Items from a data source:
----------
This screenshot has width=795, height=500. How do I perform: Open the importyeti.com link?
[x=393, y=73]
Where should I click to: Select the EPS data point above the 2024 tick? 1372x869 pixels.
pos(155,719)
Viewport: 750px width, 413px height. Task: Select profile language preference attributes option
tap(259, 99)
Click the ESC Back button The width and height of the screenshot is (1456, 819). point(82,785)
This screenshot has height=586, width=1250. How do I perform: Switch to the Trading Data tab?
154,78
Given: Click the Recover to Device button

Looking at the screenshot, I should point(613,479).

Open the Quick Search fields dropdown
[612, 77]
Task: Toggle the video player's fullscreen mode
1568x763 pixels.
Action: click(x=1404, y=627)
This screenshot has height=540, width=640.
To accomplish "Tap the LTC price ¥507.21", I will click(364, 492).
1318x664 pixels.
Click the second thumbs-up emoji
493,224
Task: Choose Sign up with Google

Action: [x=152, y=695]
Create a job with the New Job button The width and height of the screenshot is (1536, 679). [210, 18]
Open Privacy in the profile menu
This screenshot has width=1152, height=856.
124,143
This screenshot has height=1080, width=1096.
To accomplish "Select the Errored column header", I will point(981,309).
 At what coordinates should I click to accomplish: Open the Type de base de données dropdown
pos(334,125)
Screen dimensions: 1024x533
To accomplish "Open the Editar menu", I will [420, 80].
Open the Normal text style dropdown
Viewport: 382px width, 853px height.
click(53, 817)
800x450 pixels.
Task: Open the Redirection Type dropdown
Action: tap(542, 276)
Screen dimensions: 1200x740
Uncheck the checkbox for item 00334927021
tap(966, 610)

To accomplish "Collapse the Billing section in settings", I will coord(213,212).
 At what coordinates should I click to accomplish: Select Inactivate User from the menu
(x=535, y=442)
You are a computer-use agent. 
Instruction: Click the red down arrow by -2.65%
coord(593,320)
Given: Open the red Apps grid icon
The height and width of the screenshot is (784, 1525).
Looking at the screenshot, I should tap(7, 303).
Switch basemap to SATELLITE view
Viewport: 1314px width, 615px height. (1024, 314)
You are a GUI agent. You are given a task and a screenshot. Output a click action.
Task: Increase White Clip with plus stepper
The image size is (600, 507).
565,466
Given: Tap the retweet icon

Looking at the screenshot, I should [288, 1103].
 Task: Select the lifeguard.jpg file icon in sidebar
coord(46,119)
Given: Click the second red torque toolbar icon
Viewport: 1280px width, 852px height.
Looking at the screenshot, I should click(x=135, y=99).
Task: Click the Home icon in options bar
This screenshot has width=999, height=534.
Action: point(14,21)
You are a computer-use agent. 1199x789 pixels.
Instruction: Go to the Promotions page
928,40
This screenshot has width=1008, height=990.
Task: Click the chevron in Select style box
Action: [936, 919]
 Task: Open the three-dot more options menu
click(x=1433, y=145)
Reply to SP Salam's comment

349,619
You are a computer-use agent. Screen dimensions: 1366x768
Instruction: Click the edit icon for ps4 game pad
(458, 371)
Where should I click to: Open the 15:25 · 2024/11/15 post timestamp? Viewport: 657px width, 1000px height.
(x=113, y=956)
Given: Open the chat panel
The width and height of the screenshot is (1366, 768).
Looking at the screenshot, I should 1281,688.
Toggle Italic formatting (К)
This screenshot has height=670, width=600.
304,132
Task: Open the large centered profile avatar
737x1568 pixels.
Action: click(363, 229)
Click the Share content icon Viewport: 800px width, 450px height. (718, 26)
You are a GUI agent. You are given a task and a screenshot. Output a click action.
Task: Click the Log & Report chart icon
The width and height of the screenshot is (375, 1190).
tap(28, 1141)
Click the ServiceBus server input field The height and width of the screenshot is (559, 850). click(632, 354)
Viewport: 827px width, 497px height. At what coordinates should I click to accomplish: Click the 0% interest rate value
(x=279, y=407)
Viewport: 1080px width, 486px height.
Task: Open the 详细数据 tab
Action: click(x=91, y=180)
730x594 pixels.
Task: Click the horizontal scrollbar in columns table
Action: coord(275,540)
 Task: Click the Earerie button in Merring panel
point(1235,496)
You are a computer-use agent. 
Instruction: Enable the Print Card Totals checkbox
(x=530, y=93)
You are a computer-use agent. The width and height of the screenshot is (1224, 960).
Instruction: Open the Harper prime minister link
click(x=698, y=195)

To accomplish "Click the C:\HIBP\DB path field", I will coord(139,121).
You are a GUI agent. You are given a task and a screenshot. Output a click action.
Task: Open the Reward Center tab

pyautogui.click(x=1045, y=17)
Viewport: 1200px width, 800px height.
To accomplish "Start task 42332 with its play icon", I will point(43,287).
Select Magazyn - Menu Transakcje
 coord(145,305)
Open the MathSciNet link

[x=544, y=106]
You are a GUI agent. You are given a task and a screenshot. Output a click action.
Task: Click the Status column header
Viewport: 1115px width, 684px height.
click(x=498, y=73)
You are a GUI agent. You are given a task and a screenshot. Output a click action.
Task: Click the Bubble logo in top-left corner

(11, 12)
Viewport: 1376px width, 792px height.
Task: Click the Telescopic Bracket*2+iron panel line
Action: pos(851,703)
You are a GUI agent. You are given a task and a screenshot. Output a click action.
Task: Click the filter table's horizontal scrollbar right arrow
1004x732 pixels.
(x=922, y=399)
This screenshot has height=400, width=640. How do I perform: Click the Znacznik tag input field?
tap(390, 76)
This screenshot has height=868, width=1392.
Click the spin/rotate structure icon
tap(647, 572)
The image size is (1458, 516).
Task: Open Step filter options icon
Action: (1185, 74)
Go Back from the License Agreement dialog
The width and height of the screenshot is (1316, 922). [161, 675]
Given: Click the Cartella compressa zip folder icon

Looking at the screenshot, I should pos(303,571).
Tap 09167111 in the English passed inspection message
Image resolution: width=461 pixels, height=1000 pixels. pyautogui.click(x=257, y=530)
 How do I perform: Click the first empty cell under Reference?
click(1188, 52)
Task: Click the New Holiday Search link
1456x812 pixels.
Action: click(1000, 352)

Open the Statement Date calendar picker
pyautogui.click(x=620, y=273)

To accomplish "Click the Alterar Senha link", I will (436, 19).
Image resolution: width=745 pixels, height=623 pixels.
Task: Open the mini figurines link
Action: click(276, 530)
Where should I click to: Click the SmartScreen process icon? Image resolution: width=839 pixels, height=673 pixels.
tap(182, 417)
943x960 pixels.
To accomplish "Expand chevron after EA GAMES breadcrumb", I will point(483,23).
----------
Directions>
Every entry, from first to last, is to be reproduced exactly.

Task response>
This screenshot has width=795, height=500. How do I perform: Open the importyeti.com link?
[x=393, y=73]
Where should I click to: Select the EPS data point above the 2024 tick? 1372x869 pixels.
pos(155,719)
Viewport: 750px width, 413px height. Task: Select profile language preference attributes option
tap(259, 99)
Click the ESC Back button The width and height of the screenshot is (1456, 819). point(82,785)
This screenshot has height=586, width=1250. How do I perform: Switch to the Trading Data tab?
154,78
Given: Click the Recover to Device button

Looking at the screenshot, I should point(613,479).

Open the Quick Search fields dropdown
[612, 77]
Task: Toggle the video player's fullscreen mode
1568x763 pixels.
Action: click(x=1404, y=627)
This screenshot has height=540, width=640.
To accomplish "Tap the LTC price ¥507.21", I will click(364, 492).
1318x664 pixels.
Click the second thumbs-up emoji
493,224
Task: Choose Sign up with Google

Action: [x=152, y=695]
Create a job with the New Job button The width and height of the screenshot is (1536, 679). [210, 18]
Open Privacy in the profile menu
This screenshot has width=1152, height=856.
124,143
This screenshot has height=1080, width=1096.
To accomplish "Select the Errored column header", I will point(981,309).
 At what coordinates should I click to accomplish: Open the Type de base de données dropdown
pos(334,125)
Screen dimensions: 1024x533
To accomplish "Open the Editar menu", I will [420, 80].
Open the Normal text style dropdown
Viewport: 382px width, 853px height.
click(53, 817)
800x450 pixels.
Task: Open the Redirection Type dropdown
Action: tap(542, 276)
Screen dimensions: 1200x740
Uncheck the checkbox for item 00334927021
tap(966, 610)

To accomplish "Collapse the Billing section in settings", I will coord(213,212).
 At what coordinates should I click to accomplish: Select Inactivate User from the menu
(x=535, y=442)
You are a computer-use agent. 
Instruction: Click the red down arrow by -2.65%
coord(593,320)
Given: Open the red Apps grid icon
The height and width of the screenshot is (784, 1525).
Looking at the screenshot, I should tap(7, 303).
Switch basemap to SATELLITE view
Viewport: 1314px width, 615px height. (1024, 314)
You are a GUI agent. You are given a task and a screenshot. Output a click action.
Task: Increase White Clip with plus stepper
The image size is (600, 507).
565,466
Given: Tap the retweet icon

Looking at the screenshot, I should [288, 1103].
 Task: Select the lifeguard.jpg file icon in sidebar
coord(46,119)
Given: Click the second red torque toolbar icon
Viewport: 1280px width, 852px height.
Looking at the screenshot, I should click(x=135, y=99).
Task: Click the Home icon in options bar
This screenshot has width=999, height=534.
Action: point(14,21)
You are a computer-use agent. 1199x789 pixels.
Instruction: Go to the Promotions page
928,40
This screenshot has width=1008, height=990.
Task: Click the chevron in Select style box
Action: [936, 919]
 Task: Open the three-dot more options menu
click(x=1433, y=145)
Reply to SP Salam's comment

349,619
You are a computer-use agent. Screen dimensions: 1366x768
Instruction: Click the edit icon for ps4 game pad
(458, 371)
Where should I click to: Open the 15:25 · 2024/11/15 post timestamp? Viewport: 657px width, 1000px height.
(x=113, y=956)
Given: Open the chat panel
The width and height of the screenshot is (1366, 768).
Looking at the screenshot, I should 1281,688.
Toggle Italic formatting (К)
This screenshot has height=670, width=600.
304,132
Task: Open the large centered profile avatar
737x1568 pixels.
Action: click(363, 229)
Click the Share content icon Viewport: 800px width, 450px height. (718, 26)
You are a GUI agent. You are given a task and a screenshot. Output a click action.
Task: Click the Log & Report chart icon
The width and height of the screenshot is (375, 1190).
tap(28, 1141)
Click the ServiceBus server input field The height and width of the screenshot is (559, 850). click(632, 354)
Viewport: 827px width, 497px height. At what coordinates should I click to accomplish: Click the 0% interest rate value
(x=279, y=407)
Viewport: 1080px width, 486px height.
Task: Open the 详细数据 tab
Action: click(x=91, y=180)
730x594 pixels.
Task: Click the horizontal scrollbar in columns table
Action: coord(275,540)
 Task: Click the Earerie button in Merring panel
point(1235,496)
You are a computer-use agent. 
Instruction: Enable the Print Card Totals checkbox
(x=530, y=93)
You are a computer-use agent. The width and height of the screenshot is (1224, 960).
Instruction: Open the Harper prime minister link
click(x=698, y=195)

To accomplish "Click the C:\HIBP\DB path field", I will coord(139,121).
You are a GUI agent. You are given a task and a screenshot. Output a click action.
Task: Open the Reward Center tab

pyautogui.click(x=1045, y=17)
Viewport: 1200px width, 800px height.
To accomplish "Start task 42332 with its play icon", I will point(43,287).
Select Magazyn - Menu Transakcje
 coord(145,305)
Open the MathSciNet link

[x=544, y=106]
You are a GUI agent. You are given a task and a screenshot. Output a click action.
Task: Click the Status column header
Viewport: 1115px width, 684px height.
click(x=498, y=73)
You are a GUI agent. You are given a task and a screenshot. Output a click action.
Task: Click the Bubble logo in top-left corner

(11, 12)
Viewport: 1376px width, 792px height.
Task: Click the Telescopic Bracket*2+iron panel line
Action: pos(851,703)
You are a GUI agent. You are given a task and a screenshot. Output a click action.
Task: Click the filter table's horizontal scrollbar right arrow
1004x732 pixels.
(x=922, y=399)
This screenshot has height=400, width=640. How do I perform: Click the Znacznik tag input field?
tap(390, 76)
This screenshot has height=868, width=1392.
Click the spin/rotate structure icon
tap(647, 572)
The image size is (1458, 516).
Task: Open Step filter options icon
Action: (1185, 74)
Go Back from the License Agreement dialog
The width and height of the screenshot is (1316, 922). [161, 675]
Given: Click the Cartella compressa zip folder icon

Looking at the screenshot, I should pos(303,571).
Tap 09167111 in the English passed inspection message
Image resolution: width=461 pixels, height=1000 pixels. pyautogui.click(x=257, y=530)
 How do I perform: Click the first empty cell under Reference?
click(1188, 52)
Task: Click the New Holiday Search link
1456x812 pixels.
Action: click(1000, 352)

Open the Statement Date calendar picker
pyautogui.click(x=620, y=273)

To accomplish "Click the Alterar Senha link", I will (436, 19).
Image resolution: width=745 pixels, height=623 pixels.
Task: Open the mini figurines link
Action: click(276, 530)
Where should I click to: Click the SmartScreen process icon? Image resolution: width=839 pixels, height=673 pixels.
tap(182, 417)
943x960 pixels.
To accomplish "Expand chevron after EA GAMES breadcrumb", I will point(483,23).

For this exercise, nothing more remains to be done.